就任からほぼひと月の感想を問われると、「毎日が陸上競技の近代5種か10種の試合のようだ」とすかさずオリンピックにたとえてみせた。

自民党を敵に回して一人で戦う構図を演出し、圧勝した知事選。「崖から飛び降りる覚悟への共感が集票につながった」と冷徹に自己分析した。自らの発言や一挙手一投足、ファッションまでがマスメディアからSNSまでどう受け止められるか、計算し抜いた「小池劇場」を、この日の会見でも演じた。
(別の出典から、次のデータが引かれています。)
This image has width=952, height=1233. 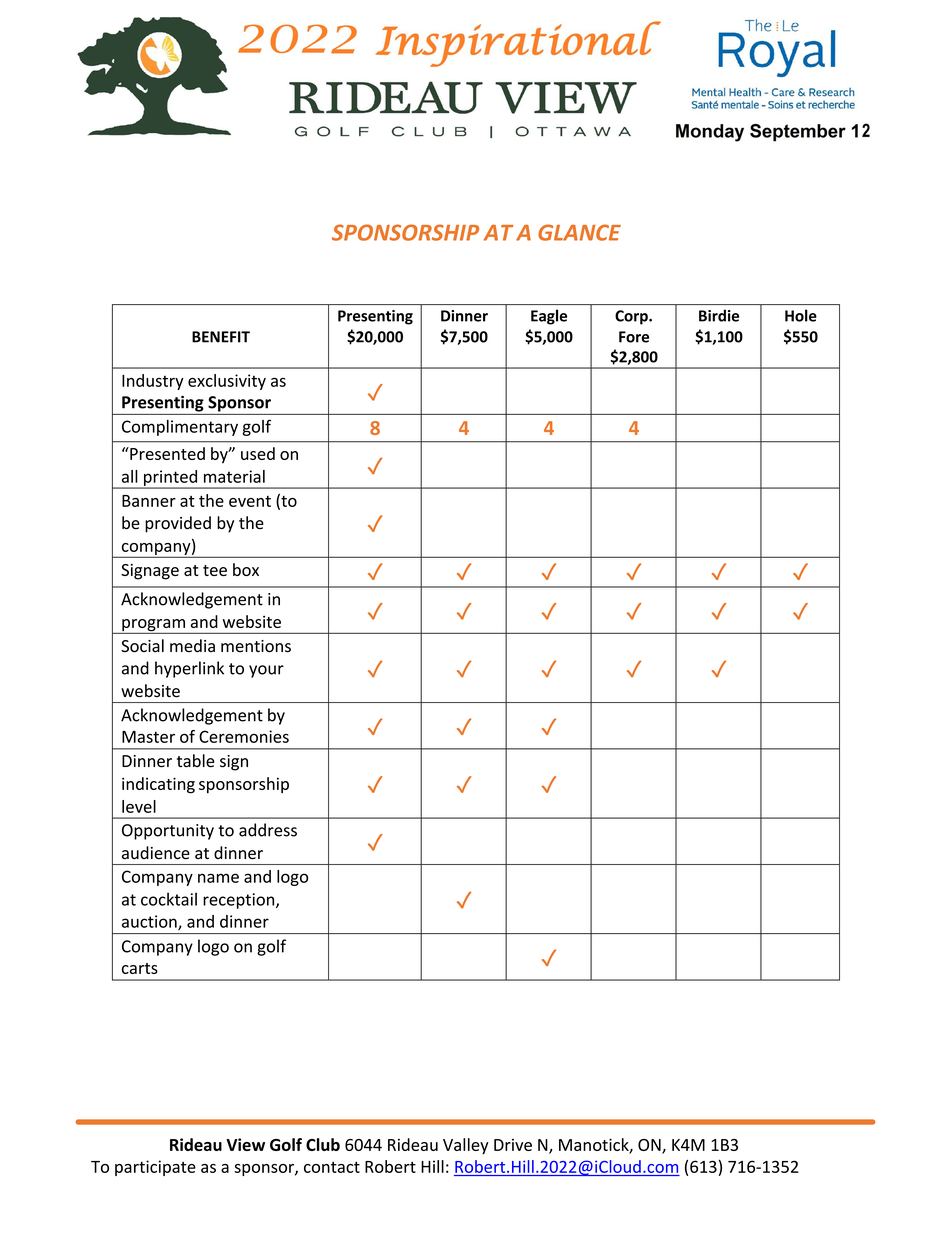 What do you see at coordinates (189, 669) in the image?
I see `hyperlink` at bounding box center [189, 669].
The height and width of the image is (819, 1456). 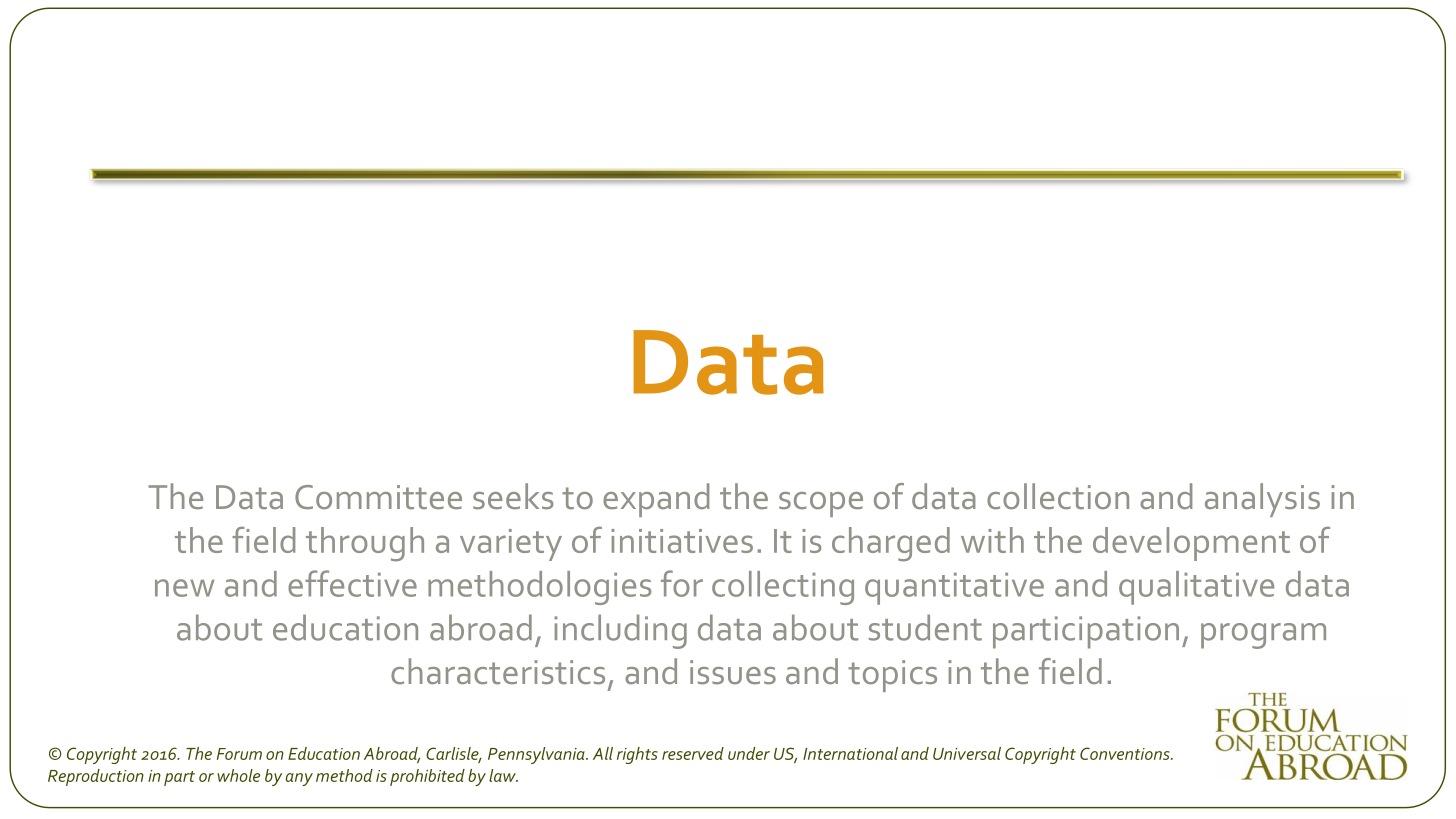 I want to click on issues, so click(x=733, y=672).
「都庁の大盤振る舞い」を一夜にして改革した、と打ち明ける。「都庁が作る資料はA3判で、ファイルすらできなかった」。それをA4判に変え、両面印刷にせよと指示したのが、小池流都政改革の第一弾だったという。ただ、これがエコになるか否かは両論ある。「愛読書はドラッカーやコトラー」と組織マネジメントは経営学から学んだとPRした。

外部有識者を登用した都政改革本部。「波紋を呼ばなければ改革ではない。混乱が目的ではないが、混乱するのは既得権を持つ方だろう」と語気を強めた。築地市場の豊洲移転延期では、8年前の共著にも書いたとして「食の安全こそ市場の命という思いがずっとあった」と土壌汚染問題へのこだわりを力説した。

9月下旬からの都議会に触れ「知事給与報酬半減の公約に添う条例をつくる。それに議会がどう対応するかをよく見て判断する」と和戦両様の構えを見せた。その半面で「東京は国家戦略特区をもっと貪欲に使ってこそ、金融・環境先進都市をめざせる」と、安倍晋三首相の看板政策に寄り添うのは忘れなかった。

「都知事選で私の追っかけになったり、政治を身近に感じたりした人が結構いる。受け皿となる塾かワークショップを開くのもいい」と「小池政治塾」開設に意欲を示した。若き日のエジプト留学を「遠くから見る日本への思いが強くなり、日本を見いだした5年間だった」と振り返った。飛び込んだばかりの都政から、国政を遠望するようにも聞こえた。